- Challenge -
Reproduce each of the entries below word for word, omitting the pictures from your answer.

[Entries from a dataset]
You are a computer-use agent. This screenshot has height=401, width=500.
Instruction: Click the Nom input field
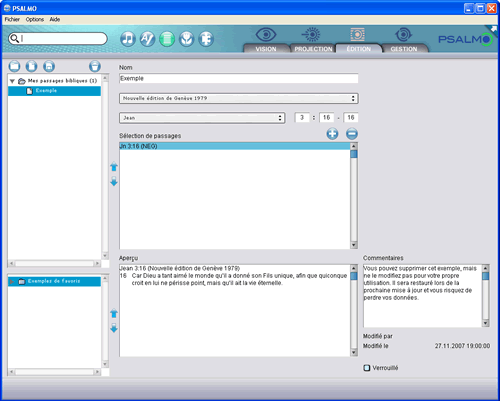[x=239, y=78]
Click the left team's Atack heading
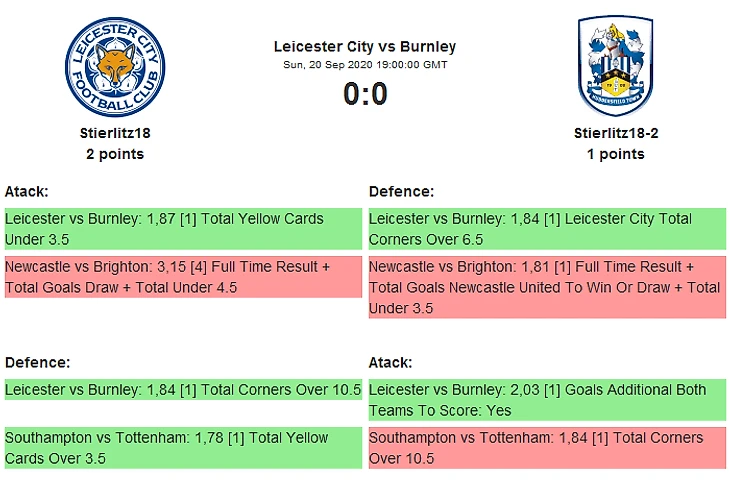Viewport: 730px width, 480px height. coord(27,191)
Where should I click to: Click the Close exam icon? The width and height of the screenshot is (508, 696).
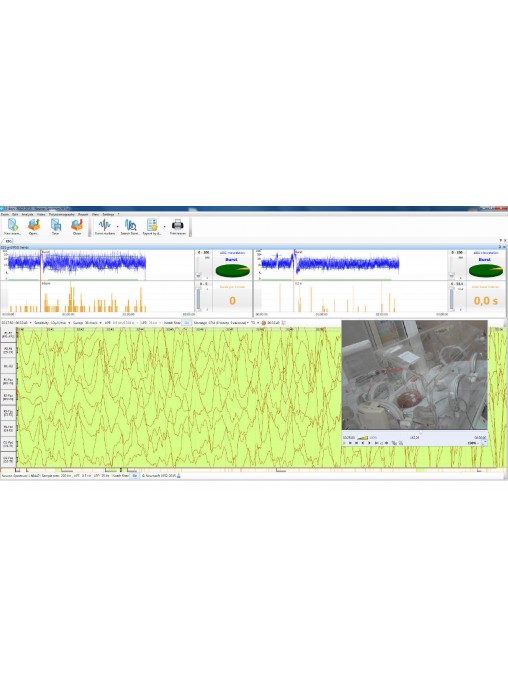(x=77, y=225)
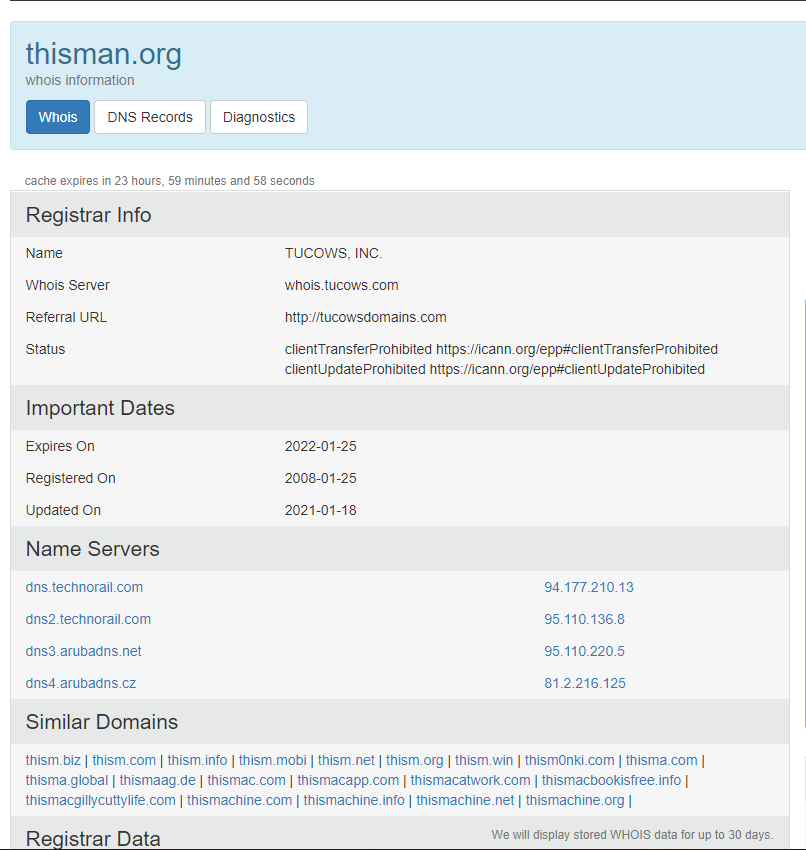Open thismacgillycuttylife.com similar domain

click(100, 800)
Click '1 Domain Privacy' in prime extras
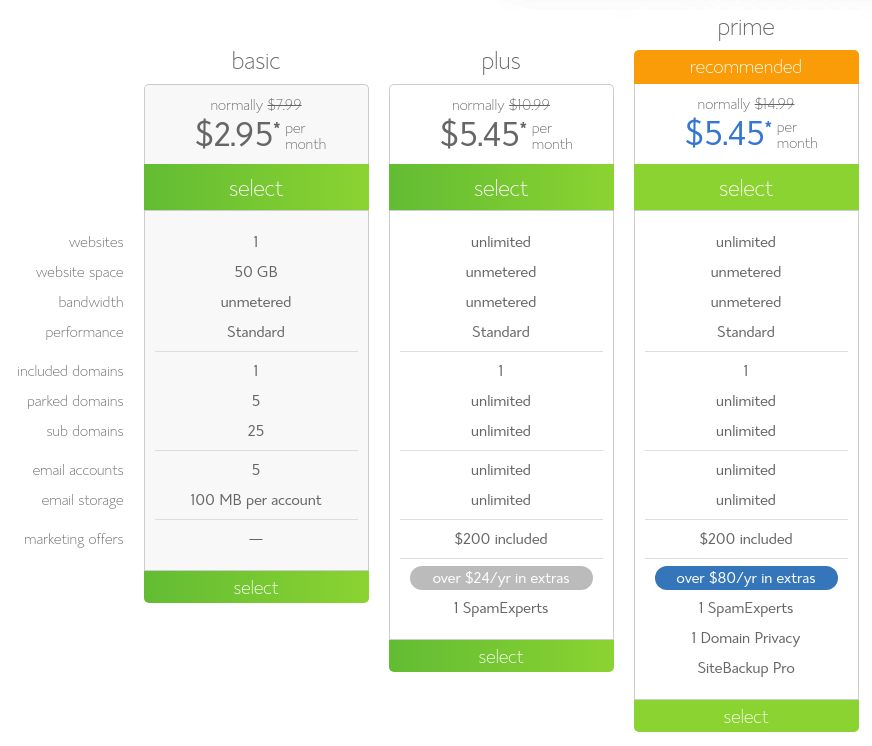 (746, 638)

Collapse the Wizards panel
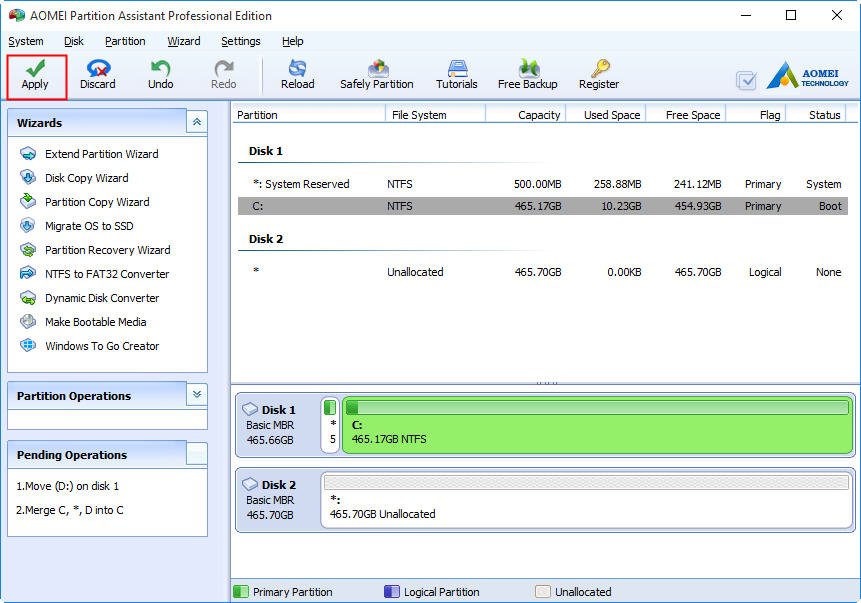tap(196, 122)
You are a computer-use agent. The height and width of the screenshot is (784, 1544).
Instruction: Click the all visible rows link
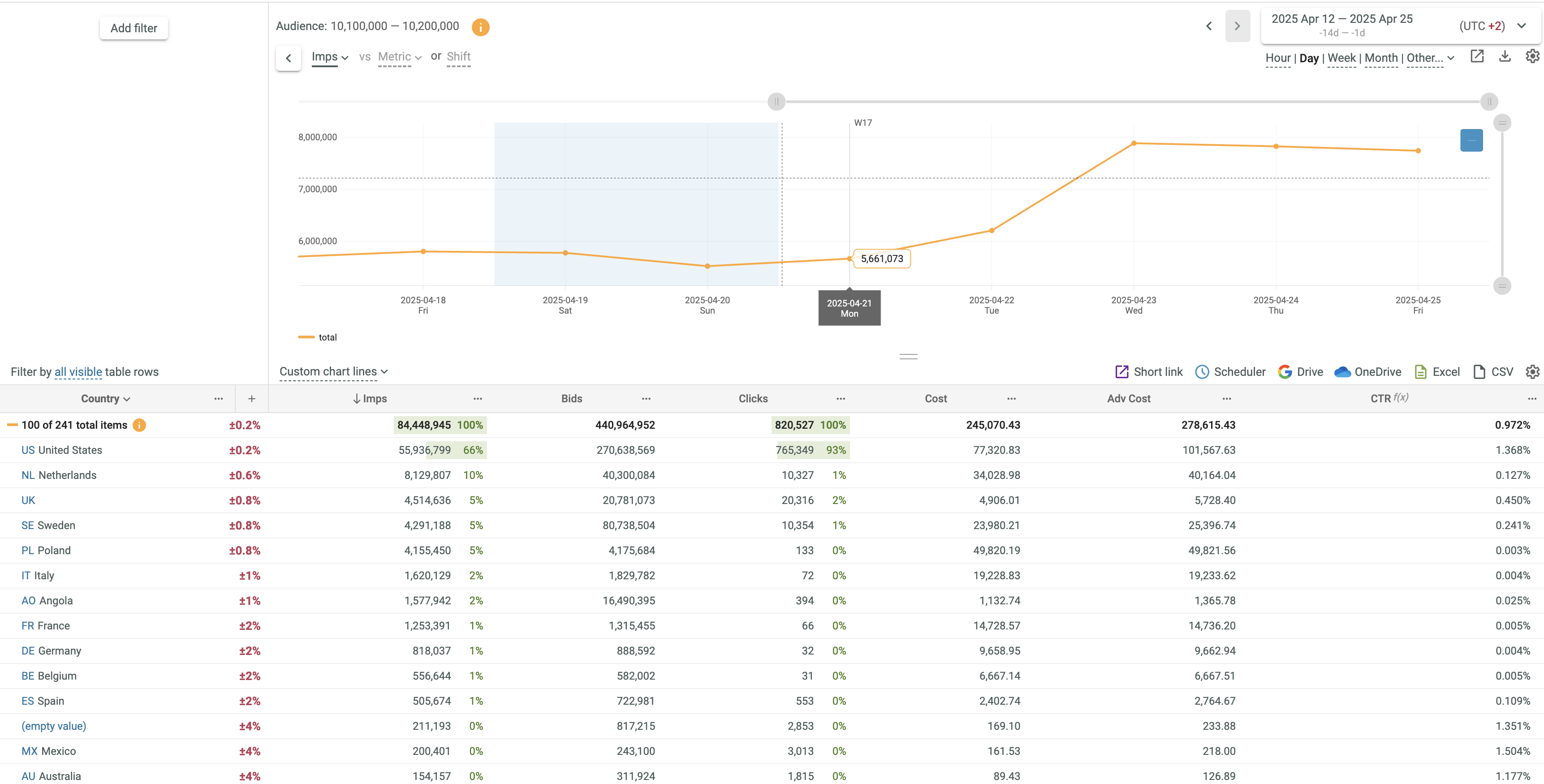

- The result -
You are a computer-use agent. This screenshot has height=401, width=500.
Instruction: Click the Nom input field
[x=239, y=78]
Click the left team's Atack heading
Viewport: 730px width, 480px height. coord(27,191)
Where should I click to: Click the Close exam icon? The width and height of the screenshot is (508, 696).
(x=77, y=225)
Open thismacgillycuttylife.com similar domain

click(100, 800)
Click '1 Domain Privacy' in prime extras
 (746, 638)

Collapse the Wizards panel
tap(196, 122)
You are a computer-use agent. The height and width of the screenshot is (784, 1544).
Instruction: Click the all visible rows link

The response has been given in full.